Cependant, le mariage n’est économiquement avantageux pour les partenaires que tant qu’ils n’ont pas d’enfants. La présence d’enfants annule les avantages économiques des participants au mariage. Les enfants nécessitent des ressources et du temps, ils augmentent les risques et réduisent la liberté. Il n’y a aucun avantage économique à nourrir quelques bouches supplémentaires en espérant obtenir un verre d’eau de leur part avant de mourir. S’il n’y a pas d’avantage économique et que les enfants viennent quand même au monde, cela signifie qu’il y a un avantage biologique. Nos gènes se soucient peu du bien-être de chacun d’entre nous, mais se préoccupent beaucoup du bien-être de notre descendance. Nos gènes s’efforceront de nous faire sentir malheureux sans enfants, si notre programme de reproduction n’est pas désactivé pour une raison quelconque. Dans ce cas, le mariage peut également être considéré comme un accord mutuellement bénéfique, où les coûts inévitables liés à l’éducation de la prochaine génération sont répartis entre les deux parents, tandis que le bonheur, c’est-à-dire les « drogues », de la maternité et de la paternité, est pleinement ressenti par les deux parents.

En substance :

  • Le mariage est une exploitation mutuelle. Les avantages réciproques du mariage ne peuvent être obtenus que si des enfants ne sont pas prévus dans le mariage.

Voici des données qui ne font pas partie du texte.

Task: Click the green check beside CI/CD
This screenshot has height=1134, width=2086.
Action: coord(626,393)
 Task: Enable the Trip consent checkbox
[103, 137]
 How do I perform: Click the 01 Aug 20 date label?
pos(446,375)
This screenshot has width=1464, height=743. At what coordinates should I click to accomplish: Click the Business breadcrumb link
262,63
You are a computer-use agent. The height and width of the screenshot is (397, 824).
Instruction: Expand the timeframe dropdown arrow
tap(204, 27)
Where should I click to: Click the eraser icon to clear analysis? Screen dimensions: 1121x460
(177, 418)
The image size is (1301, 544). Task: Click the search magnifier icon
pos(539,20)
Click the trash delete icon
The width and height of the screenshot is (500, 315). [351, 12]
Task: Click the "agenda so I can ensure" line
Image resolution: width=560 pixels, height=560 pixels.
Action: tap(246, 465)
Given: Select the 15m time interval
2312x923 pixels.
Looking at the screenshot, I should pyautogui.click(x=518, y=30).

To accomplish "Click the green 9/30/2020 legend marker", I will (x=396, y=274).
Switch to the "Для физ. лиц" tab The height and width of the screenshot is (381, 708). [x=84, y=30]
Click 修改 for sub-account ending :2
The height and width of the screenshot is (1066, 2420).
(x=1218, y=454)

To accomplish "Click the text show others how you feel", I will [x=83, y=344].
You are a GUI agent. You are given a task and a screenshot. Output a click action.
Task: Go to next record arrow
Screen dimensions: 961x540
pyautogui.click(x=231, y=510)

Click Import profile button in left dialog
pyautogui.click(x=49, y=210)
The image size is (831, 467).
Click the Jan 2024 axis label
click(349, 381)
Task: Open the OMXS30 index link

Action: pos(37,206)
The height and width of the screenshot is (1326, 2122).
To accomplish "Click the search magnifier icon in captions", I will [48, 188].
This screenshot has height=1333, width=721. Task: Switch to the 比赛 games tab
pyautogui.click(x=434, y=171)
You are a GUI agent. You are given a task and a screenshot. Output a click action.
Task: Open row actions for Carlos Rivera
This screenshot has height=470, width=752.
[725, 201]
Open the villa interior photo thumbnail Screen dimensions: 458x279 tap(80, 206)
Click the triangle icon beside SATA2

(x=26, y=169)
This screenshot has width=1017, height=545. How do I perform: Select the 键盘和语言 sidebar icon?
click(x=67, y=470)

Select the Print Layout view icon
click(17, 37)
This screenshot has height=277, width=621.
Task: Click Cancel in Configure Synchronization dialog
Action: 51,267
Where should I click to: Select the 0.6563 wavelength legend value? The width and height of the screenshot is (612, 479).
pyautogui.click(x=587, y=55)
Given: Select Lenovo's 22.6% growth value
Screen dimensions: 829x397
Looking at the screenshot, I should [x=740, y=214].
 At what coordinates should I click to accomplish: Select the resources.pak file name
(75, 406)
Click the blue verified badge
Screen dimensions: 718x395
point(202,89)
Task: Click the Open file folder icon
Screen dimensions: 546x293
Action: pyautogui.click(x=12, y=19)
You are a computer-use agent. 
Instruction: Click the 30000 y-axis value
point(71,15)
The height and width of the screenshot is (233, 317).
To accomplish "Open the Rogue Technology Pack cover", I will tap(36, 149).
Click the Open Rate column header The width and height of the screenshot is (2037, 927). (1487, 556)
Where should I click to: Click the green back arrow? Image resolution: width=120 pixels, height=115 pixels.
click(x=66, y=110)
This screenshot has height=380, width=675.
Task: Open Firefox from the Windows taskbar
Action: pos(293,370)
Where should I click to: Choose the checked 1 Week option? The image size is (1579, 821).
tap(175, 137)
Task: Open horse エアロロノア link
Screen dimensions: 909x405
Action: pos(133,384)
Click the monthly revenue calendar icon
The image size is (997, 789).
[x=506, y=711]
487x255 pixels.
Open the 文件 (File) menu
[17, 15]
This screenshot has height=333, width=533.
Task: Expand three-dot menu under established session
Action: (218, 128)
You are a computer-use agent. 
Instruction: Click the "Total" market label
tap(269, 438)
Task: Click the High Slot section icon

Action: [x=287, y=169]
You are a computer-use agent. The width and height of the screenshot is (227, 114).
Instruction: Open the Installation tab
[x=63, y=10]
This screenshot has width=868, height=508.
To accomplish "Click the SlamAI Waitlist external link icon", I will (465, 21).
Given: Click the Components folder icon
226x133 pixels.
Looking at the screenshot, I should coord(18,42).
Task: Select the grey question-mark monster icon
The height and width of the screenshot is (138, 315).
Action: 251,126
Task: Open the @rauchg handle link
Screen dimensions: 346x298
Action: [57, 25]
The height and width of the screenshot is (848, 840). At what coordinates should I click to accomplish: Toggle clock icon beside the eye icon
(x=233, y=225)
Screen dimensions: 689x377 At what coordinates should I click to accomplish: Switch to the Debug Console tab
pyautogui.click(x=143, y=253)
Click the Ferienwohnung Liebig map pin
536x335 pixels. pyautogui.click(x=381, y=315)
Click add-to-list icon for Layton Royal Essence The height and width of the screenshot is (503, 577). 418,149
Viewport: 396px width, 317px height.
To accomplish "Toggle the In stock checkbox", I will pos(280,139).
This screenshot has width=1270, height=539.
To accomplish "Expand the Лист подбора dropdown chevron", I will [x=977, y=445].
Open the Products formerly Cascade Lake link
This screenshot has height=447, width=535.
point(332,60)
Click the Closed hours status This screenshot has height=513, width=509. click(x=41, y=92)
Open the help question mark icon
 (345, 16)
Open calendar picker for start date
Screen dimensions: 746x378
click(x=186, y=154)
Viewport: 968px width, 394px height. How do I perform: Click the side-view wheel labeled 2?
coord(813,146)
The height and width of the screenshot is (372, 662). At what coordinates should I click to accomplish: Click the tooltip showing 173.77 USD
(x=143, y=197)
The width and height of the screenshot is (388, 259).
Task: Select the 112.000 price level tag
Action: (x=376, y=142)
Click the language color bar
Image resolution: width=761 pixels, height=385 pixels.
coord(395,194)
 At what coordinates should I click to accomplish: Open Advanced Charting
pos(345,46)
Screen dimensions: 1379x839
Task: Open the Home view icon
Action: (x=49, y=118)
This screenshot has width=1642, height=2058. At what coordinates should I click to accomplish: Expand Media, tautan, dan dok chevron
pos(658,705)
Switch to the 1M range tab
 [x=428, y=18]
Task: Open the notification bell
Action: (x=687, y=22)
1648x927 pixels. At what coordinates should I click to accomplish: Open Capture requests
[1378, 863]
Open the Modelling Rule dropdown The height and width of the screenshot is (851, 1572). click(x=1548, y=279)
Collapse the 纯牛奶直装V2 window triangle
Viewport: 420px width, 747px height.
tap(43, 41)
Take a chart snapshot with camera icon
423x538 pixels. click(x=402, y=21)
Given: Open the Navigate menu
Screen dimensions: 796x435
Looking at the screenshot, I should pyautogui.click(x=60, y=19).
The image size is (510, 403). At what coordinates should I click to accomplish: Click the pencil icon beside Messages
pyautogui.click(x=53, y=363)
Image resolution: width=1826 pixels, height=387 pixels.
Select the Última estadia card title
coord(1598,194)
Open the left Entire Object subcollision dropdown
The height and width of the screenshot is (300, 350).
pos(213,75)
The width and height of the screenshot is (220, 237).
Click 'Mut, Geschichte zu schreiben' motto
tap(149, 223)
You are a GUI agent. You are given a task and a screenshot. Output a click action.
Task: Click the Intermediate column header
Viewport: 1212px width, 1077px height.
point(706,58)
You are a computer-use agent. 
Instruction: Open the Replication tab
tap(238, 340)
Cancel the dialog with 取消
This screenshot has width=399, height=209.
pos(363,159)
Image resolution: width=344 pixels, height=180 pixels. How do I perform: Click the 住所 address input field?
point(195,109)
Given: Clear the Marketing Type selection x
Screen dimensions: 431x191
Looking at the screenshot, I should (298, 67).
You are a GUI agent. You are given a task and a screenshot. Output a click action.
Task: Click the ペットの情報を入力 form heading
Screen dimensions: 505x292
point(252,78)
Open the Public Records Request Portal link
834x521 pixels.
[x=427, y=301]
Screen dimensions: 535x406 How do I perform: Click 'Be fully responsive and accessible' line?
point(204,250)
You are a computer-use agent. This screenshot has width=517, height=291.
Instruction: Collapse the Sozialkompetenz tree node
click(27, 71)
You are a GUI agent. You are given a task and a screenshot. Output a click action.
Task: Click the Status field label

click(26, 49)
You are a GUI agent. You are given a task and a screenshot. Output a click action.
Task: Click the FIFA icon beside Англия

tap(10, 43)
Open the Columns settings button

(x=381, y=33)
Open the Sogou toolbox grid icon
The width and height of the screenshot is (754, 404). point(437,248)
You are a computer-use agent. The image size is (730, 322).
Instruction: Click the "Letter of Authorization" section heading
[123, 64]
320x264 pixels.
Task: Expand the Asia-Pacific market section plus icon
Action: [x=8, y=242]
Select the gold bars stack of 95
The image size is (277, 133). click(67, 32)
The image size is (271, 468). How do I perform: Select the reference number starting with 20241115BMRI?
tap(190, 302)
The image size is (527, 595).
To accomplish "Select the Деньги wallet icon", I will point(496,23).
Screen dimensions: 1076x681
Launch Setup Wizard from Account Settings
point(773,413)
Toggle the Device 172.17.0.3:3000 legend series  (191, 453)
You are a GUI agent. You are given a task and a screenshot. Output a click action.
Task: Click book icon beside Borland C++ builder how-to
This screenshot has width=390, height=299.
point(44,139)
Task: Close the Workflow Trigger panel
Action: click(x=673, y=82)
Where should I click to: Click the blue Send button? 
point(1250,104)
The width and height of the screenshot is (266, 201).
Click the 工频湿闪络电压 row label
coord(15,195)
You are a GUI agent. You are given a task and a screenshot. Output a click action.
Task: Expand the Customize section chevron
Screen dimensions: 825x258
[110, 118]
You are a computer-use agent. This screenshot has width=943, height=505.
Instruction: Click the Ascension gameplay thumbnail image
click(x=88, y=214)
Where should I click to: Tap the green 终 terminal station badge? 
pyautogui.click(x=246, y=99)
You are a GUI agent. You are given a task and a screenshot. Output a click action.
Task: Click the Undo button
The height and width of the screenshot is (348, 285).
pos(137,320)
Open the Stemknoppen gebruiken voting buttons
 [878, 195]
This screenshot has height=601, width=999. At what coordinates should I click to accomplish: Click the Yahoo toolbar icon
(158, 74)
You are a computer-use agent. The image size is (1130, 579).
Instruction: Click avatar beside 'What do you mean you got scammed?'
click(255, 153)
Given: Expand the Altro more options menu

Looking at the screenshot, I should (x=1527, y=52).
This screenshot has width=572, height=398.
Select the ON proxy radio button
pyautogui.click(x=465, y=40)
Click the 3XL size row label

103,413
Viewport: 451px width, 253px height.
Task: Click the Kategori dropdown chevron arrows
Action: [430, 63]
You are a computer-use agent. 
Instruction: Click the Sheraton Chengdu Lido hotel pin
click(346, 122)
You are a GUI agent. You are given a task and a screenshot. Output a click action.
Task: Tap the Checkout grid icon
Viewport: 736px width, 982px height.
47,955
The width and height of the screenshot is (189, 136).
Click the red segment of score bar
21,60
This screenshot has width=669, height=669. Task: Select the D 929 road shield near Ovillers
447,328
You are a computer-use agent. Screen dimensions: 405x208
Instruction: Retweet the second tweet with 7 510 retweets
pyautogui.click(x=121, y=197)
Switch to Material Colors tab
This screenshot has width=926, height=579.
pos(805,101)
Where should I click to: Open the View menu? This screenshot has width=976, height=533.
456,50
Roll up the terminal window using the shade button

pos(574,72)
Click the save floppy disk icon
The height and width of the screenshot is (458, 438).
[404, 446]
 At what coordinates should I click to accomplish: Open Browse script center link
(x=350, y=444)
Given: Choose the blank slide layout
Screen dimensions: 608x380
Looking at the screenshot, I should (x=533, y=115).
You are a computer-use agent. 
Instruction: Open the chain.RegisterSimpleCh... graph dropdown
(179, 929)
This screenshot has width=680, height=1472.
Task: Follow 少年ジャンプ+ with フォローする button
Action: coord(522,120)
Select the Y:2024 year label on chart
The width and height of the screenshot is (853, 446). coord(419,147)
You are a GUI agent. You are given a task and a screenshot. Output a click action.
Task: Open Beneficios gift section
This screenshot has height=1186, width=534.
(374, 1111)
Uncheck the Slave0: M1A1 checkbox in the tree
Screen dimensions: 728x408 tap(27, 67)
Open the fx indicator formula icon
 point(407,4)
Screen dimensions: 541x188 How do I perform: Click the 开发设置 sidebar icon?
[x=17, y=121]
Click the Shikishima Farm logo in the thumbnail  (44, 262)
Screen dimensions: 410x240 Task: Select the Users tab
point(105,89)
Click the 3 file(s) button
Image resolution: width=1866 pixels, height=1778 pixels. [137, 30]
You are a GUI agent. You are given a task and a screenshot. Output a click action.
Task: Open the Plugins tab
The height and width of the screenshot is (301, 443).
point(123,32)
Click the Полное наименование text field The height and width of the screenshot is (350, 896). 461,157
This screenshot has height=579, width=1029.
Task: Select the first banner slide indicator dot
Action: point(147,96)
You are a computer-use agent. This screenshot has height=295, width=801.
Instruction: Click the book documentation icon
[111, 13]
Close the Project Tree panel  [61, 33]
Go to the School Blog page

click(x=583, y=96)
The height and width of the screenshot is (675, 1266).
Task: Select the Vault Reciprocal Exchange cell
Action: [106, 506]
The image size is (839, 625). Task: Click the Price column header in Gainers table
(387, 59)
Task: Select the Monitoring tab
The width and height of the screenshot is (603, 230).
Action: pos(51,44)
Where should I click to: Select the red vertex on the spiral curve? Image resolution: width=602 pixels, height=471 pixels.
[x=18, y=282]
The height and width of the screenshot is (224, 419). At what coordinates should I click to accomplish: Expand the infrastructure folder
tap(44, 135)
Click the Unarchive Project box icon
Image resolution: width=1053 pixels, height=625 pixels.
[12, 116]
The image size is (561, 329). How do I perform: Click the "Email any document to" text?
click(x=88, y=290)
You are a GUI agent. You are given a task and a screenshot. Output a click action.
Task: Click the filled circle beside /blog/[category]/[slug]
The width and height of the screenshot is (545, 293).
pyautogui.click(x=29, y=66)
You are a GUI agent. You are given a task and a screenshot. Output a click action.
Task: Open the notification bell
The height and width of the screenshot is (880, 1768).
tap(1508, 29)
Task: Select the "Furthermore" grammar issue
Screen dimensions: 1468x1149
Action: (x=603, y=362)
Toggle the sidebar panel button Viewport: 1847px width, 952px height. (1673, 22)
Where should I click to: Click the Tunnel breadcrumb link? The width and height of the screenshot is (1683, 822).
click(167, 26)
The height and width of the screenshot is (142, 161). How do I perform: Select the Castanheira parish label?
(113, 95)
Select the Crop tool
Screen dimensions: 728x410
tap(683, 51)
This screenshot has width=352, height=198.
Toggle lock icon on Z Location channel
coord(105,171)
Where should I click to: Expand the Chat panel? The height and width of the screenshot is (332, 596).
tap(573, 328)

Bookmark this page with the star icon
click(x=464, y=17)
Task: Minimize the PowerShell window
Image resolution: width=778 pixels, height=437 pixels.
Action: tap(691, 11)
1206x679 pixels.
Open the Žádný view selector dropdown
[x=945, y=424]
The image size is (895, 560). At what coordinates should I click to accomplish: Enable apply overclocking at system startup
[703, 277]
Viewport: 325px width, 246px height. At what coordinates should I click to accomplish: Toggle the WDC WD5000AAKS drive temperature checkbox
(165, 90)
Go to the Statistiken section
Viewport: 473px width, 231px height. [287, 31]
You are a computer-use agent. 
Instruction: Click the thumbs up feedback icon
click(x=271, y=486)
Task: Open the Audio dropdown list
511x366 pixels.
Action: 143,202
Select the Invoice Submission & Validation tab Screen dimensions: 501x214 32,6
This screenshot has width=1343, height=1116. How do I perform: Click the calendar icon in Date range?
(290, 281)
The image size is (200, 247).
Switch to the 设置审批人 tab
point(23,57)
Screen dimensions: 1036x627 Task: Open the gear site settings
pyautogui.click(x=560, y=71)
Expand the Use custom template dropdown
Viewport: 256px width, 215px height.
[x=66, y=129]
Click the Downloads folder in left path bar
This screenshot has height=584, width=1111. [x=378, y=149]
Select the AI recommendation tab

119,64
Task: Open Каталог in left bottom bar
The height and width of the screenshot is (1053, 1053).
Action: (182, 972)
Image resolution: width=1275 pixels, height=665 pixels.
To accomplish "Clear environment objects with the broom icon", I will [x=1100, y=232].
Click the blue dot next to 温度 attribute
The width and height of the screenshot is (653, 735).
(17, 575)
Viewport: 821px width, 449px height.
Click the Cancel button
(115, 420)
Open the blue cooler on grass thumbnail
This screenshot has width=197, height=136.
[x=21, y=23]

  • Si vous appartenez à l’« élite de la société » — que vous avez des caractéristiques « marchandes » exceptionnelles sur le marché sexuel : richesse, intelligence, culture, apparence physique — il est probable que vous devriez renoncer au mariage, car vous risquez de devenir plutôt une victime d’exploitation qu’un exploiteur.
  • Les personnes trop intelligentes ne se reproduisent pas. Elles deviennent plus intelligentes que leurs gènes.
  • Les instincts nous mènent au mariage. Cependant, en empruntant le chemin que nos gènes nous ont tracé, nous sommes condamnés à une quête éternelle du bonheur, mais pas du bonheur en soi.
  • Le mieux est de choisir un partenaire avec raison, sans être encore amoureux. L’amour viendra, il s’activera automatiquement si vous entretenez des relations proches et amicales, basées sur l’entraide et l’intérêt mutuel, avec un représentant du sexe opposé pendant suffisamment longtemps.